_Passage provided:_

Gunsan (), also romanized as Kunsan, is a city in North Jeolla Province, South Korea. It is on the south bank of the Geum River just upstream from its exit into the Yellow Sea. It has emerged as a high-tech manufacturing industrial city and an international trade seaport that is approximately  southwest of Seoul on the midwest coast of the Korean Peninsula.

Kunsan Air Base operated by the United States Air Force is in the city. To encourage investment, a free trade zone has been declared in the area.

Notable residents of Gunsan include actress Lee Eun-ju, comedian Park Myeong-su, and Teen Top member L.Joe.

History

Gunsan was a small fishing village on the banks of the Geum River, near where the river spills into the Yellow Sea. It sits on the fertile western Honam plain where much rice is harvested. Gunsan became a port in the late 19th century largely due to pressure from the Japanese on the Koreans to ship rice to Japan. In 1899, Gunsan Port officially opened up to international trade. Gunsan City was largely settled by Japanese during the period of the Japanese occupation. The old (now demolished) City Hall and the Customs House are of Japanese construction. After liberation from the Japanese in 1945, Gunsan began to grow slowly.

The Korean War of the 1950s left the Gunsan area relatively unscathed. The initial drive south by the Communist North Koreans pushed the United Nations and South Korean forces toward Busan so quickly that Gunsan was spared from protracted fighting.

Nevertheless, a battalion of Korean Marines, entrenched in the hills above Gunsan Port, withheld overwhelming communist forces. Their bravery created extra time for the evacuation of the town and port. The action is commemorated with a monument on the ridgeline where the heaviest fighting occurred. ()

The drive north by the United Nations forces occurred so rapidly that there was little direct confrontation in the area. After the cessation of hostilities, the United States Air Force occupied nearby Kunsan Air Base, which has affected Gunsan City.

Kunsan Air Base was originally constructed, under Japanese direction, by reclaiming mudflats starting in around 1923. Kunsan Air Base has hosted a variety of USAF combat aircraft. The proximity of US service members to Gunsan City has provided some economic growth to Gunsan City, but the base's influence has waned since the 1990s as a result of a more powerful and diversified Korean economy. The downtown shopping districts that catered to US troops have transformed into areas that are indistinguishable from surrounding areas that serve Korean shoppers. Only a few remaining stores hint at the area's previous manifestation as an American shopping district. The small Okku-Silver Town (or more popularly America Town) caters to US troops. About  from the main gate of Kunsan Air Base, America Town hosts bars, dance clubs, restaurants, and souvenir shops.

_Provided material:_
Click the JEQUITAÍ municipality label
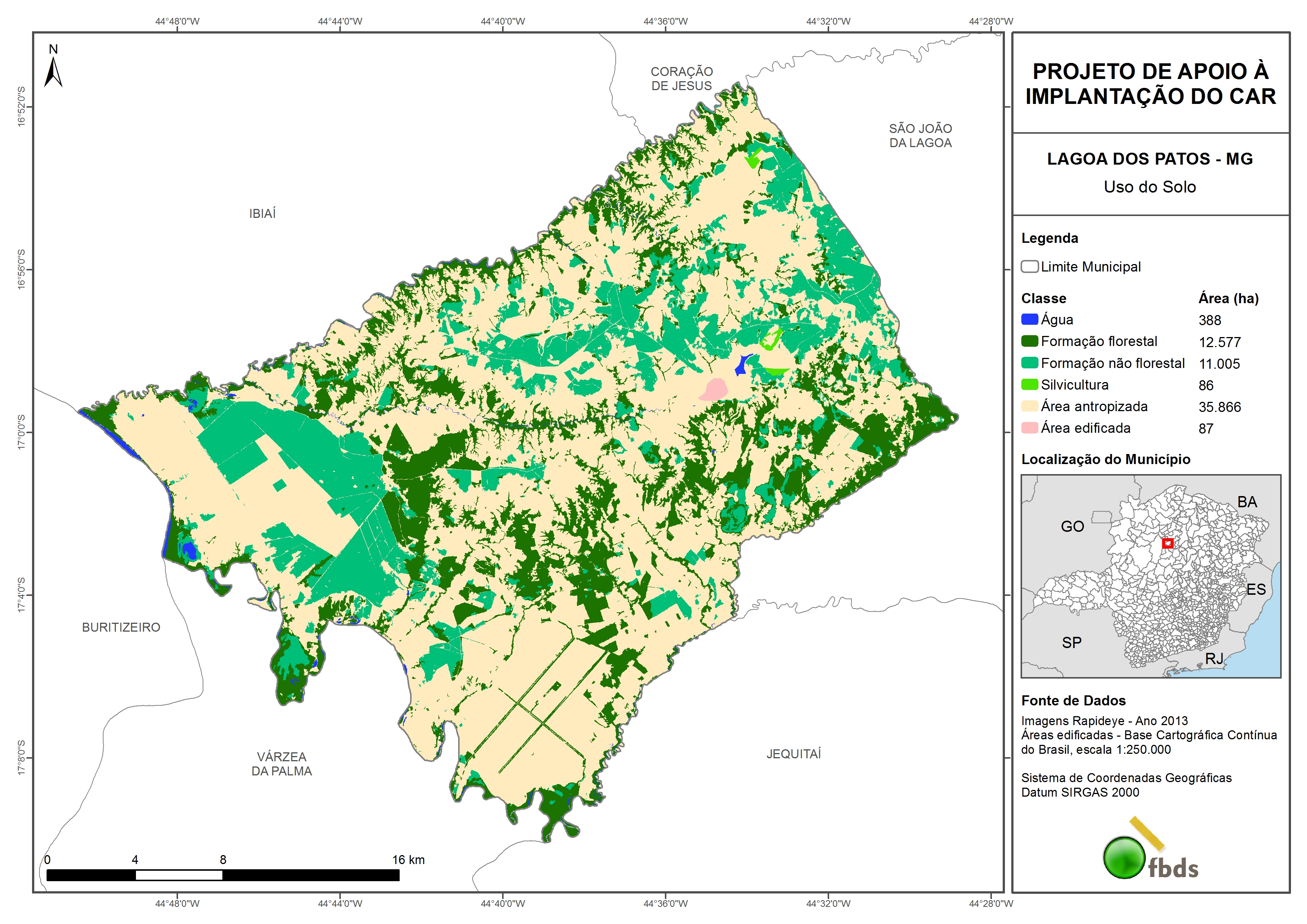Screen dimensions: 1307x924 [793, 754]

_The tasks:_
A) Based on the Gunsan passage, does each statement agree with it? Answer yes or no for each, and quote the words from the passage that decide it.
(i) Gunsan Port opened to international trade in 1899.
(ii) Gunsan saw long, drawn-out fighting during the Korean War.
(iii) Kunsan Air Base was built by reclaiming mudflats.
B) Repeat word for word the part of the Gunsan passage from "The Korean War" to "from protracted fighting.".
The listing comes from a different source than the Gunsan passage.

_Answers to the exercise:_
A)
(i) Yes: "In 1899, Gunsan Port officially opened up to international trade."
(ii) No: "Gunsan was spared from protracted fighting."
(iii) Yes: "by reclaiming mudflats starting in around 1923"

B)
The Korean War of the 1950s left the Gunsan area relatively unscathed. The initial drive south by the Communist North Koreans pushed the United Nations and South Korean forces toward Busan so quickly that Gunsan was spared from protracted fighting.